There’s far too much to say about the impact of COVID on eLearning, except for this: eLearning has both exceeded and failed to meet expectations during COVID. Online learning has reached learners of all ages across the globe. But they have been the easiest, not hardest, to reach. Online learning has touted its superiority in terms of innovation, quality, engagement, and efficiency. Yet, remote learning has laid bare the uncomfortable truth that for a large portion of its customer base—teachers and students—learning online is nowhere near as innovative, high-quality, engaging, efficient, or desirable as its in-person counterpart.

But What About…?

Yes, there are many omissions in my list (Web 2.0, blended learning, etc.), perhaps most notably mobile learning. For example, while mobile device ownership has certainly exploded and more people across the globe access online learning opportunities through mobile devices such as cell phones, I still think that smartphones are not quite up to the task of providing an optimal experience in a formal online class given the obstacles around phone-based reading and writing.

Thank You!

I’ve enjoyed the regular writing gig for eLearning Industry over the last 7 years. It’s been enormously gratifying both professionally and personally. Thanks to eLearning Industry for allowing me to share ideas and experiences. Thanks to those of you who have read and reached out. I encourage those of you who are involved in eLearning in education (in particular) to share your experiences here. This is an exciting time in online learning and there’s a lot to learn. What better way to learn it than from one another?
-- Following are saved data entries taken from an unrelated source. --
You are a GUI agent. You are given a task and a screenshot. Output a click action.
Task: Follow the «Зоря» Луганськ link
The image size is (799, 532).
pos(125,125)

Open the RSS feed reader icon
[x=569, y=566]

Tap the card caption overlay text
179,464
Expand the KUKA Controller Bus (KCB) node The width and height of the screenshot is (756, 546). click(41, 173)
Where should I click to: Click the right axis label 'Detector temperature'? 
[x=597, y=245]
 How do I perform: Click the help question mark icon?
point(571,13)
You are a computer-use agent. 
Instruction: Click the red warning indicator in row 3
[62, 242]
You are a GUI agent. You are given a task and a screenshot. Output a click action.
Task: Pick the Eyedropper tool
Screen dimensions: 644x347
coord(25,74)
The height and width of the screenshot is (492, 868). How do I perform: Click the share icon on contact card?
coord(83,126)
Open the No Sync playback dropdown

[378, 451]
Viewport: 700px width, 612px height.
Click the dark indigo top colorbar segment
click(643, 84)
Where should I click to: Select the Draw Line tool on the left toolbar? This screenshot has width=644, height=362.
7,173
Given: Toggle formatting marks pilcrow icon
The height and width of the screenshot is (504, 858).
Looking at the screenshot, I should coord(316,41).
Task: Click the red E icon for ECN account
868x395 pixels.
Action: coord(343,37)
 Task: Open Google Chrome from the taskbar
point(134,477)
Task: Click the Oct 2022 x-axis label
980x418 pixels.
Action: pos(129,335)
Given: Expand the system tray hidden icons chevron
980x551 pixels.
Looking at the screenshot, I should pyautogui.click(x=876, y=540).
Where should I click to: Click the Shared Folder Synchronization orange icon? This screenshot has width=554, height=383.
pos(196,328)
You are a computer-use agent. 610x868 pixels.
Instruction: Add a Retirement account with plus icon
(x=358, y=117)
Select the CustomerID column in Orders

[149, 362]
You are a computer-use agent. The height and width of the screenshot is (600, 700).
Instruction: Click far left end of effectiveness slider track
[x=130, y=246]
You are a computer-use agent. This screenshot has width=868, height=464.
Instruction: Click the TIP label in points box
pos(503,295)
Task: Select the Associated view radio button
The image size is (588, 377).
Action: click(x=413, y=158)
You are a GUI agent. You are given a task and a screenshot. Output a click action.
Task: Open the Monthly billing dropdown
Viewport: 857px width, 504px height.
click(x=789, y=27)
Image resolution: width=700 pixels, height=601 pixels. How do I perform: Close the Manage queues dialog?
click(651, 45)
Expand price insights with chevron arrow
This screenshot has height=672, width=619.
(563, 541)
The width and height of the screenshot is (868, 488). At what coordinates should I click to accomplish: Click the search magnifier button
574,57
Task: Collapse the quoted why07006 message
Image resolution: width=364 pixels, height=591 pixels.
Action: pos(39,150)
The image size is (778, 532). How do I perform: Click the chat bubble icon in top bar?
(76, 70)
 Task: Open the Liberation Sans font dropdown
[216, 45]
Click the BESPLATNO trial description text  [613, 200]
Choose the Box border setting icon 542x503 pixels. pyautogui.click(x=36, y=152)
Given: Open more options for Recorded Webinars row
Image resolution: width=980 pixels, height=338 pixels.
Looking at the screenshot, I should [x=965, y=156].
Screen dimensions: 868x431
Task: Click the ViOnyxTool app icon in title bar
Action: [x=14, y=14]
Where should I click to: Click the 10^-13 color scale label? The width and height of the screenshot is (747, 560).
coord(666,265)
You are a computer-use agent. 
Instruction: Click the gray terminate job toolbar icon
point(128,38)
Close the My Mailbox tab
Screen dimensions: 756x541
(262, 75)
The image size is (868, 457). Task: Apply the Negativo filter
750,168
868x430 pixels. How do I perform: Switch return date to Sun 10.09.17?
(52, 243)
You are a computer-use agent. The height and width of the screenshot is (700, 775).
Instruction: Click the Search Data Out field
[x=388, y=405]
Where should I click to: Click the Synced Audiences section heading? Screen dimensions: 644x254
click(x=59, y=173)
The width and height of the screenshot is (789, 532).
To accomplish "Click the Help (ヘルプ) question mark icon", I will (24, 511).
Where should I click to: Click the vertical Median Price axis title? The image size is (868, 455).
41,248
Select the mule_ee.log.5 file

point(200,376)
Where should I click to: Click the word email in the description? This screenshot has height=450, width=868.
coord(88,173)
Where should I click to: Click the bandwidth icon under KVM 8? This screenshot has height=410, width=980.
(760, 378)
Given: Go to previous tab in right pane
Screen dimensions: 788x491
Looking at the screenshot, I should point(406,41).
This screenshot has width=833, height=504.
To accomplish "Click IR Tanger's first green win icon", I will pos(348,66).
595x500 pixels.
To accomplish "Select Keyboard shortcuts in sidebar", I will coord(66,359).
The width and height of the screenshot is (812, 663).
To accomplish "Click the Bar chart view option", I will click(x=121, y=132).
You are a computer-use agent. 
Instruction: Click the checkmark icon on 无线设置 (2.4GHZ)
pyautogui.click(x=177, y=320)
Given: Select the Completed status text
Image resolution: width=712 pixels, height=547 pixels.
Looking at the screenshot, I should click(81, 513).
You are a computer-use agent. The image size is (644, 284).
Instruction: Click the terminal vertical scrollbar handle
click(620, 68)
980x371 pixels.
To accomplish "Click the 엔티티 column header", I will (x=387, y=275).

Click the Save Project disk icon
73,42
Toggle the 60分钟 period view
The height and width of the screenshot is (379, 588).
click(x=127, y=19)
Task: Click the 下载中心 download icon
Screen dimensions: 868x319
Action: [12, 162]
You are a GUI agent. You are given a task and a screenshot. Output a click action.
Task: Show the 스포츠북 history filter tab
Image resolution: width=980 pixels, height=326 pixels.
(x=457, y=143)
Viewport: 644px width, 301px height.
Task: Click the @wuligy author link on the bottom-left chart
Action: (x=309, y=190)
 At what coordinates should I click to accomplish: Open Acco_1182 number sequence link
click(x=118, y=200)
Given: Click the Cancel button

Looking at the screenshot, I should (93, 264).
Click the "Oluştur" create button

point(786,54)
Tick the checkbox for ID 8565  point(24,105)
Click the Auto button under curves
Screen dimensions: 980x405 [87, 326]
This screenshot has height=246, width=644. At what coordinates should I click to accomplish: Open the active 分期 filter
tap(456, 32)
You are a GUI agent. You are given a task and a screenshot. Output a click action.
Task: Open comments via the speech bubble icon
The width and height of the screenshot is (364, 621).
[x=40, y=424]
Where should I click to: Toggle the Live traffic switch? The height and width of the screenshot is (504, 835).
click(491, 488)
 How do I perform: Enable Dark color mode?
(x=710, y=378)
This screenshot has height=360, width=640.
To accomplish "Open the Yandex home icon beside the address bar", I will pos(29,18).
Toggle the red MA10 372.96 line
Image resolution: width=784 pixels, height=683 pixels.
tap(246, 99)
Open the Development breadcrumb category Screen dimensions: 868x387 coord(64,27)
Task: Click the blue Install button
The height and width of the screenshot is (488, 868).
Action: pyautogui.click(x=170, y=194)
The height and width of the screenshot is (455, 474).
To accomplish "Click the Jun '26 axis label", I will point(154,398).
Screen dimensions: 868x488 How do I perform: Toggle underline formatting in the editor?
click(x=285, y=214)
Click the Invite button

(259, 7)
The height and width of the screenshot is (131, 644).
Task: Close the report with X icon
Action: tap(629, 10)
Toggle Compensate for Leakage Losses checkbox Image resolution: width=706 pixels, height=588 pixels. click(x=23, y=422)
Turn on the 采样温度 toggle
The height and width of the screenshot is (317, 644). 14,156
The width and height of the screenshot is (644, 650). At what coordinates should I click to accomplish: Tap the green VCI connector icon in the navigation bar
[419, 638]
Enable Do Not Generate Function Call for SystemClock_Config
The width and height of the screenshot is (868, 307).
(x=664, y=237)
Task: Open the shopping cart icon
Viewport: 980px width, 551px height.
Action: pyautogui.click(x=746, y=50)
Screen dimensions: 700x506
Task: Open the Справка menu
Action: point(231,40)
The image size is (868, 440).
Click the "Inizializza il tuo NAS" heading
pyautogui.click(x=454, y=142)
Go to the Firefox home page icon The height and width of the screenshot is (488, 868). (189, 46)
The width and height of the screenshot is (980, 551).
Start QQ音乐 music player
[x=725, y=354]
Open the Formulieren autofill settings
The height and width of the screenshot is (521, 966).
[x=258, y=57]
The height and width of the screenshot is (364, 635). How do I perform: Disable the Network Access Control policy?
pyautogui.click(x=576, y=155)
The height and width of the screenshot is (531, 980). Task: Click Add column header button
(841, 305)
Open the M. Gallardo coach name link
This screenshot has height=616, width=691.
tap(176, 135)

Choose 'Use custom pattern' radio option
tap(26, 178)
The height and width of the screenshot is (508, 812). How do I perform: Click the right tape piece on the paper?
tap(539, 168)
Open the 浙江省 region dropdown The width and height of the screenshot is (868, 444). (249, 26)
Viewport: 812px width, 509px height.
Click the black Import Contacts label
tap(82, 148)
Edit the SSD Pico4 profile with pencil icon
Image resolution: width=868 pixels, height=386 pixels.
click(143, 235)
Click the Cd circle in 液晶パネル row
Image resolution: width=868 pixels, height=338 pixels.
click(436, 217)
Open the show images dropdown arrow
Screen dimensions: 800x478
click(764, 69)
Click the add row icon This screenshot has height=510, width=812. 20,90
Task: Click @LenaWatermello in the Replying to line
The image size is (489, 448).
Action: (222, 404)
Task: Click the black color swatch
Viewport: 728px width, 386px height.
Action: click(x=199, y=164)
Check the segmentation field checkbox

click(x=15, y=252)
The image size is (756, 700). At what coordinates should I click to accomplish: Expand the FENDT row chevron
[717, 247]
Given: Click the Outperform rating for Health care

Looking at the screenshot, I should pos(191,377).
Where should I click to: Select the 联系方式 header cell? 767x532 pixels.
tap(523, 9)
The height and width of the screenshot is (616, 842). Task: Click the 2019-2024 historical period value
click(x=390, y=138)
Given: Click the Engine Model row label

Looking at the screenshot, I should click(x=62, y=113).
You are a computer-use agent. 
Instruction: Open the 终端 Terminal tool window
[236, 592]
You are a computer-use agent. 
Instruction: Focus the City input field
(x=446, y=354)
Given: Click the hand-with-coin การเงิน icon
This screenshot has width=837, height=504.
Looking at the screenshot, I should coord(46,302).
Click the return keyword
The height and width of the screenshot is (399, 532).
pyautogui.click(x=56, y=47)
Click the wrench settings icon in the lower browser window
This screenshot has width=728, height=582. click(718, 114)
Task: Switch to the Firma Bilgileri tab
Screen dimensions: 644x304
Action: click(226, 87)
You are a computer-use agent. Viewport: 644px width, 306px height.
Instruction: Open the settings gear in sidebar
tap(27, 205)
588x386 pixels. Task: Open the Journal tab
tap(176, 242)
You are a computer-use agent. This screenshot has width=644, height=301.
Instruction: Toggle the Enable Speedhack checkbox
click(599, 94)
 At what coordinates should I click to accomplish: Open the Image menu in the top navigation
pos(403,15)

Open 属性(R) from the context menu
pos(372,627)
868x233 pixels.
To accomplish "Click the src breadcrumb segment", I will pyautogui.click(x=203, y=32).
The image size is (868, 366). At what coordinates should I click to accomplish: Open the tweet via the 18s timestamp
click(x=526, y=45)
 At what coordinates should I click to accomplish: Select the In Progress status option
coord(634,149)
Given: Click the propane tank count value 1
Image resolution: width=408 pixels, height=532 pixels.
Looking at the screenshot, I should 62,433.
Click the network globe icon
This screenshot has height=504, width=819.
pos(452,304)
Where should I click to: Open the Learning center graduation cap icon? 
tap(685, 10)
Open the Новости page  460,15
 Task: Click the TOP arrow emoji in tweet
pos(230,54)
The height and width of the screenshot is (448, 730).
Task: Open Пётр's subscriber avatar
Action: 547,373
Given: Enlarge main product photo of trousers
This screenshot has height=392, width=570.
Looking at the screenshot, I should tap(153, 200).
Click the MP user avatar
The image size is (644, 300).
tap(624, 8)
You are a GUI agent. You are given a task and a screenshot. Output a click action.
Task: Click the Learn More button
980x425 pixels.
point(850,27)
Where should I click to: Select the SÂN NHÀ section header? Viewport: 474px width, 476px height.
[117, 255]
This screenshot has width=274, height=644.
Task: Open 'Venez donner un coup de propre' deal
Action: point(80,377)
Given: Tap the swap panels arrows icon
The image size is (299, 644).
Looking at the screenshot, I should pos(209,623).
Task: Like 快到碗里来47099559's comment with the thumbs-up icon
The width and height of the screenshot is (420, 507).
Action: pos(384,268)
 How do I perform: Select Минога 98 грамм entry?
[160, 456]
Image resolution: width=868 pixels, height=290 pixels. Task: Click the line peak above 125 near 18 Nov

  • DeVynck, G. & Bergen, M. (2020, April 9). Google Classroom users doubled as quarantine spreads. Bloomberg News. https://www.bloomberg.com/news/articles/2020-04-09/google-widens-lead-in-education-market-as-students-rush-online
  • Ferguson, R. (2012). Learning analytics: drivers, developments and challenges. International Journal of Technology Enhanced Learning, 4(5/6) pp. 304-317.DOI: https://doi.org/10.1504/IJTEL.2012.051816
  • Lederman, D. (2018). Who is studying online (and where)? Inside Higher Ed. https://www.insidehighered.com/digitallearning/article/2018/01/05/new-us-data-show-continued-growth-college-students-studying
  • McGraw, N. (2021). The state of online education in 2020. Online Schools Report. https://www.onlineschoolsreport.com/the-state-of-online-education/#ftoc-heading-15
  • Seaman, J. E., Allen, I. E., & Seaman, J. (2018). Grade increase: Tracking distance education in the United States. Wellesley, MA: Babson Survey Research Group.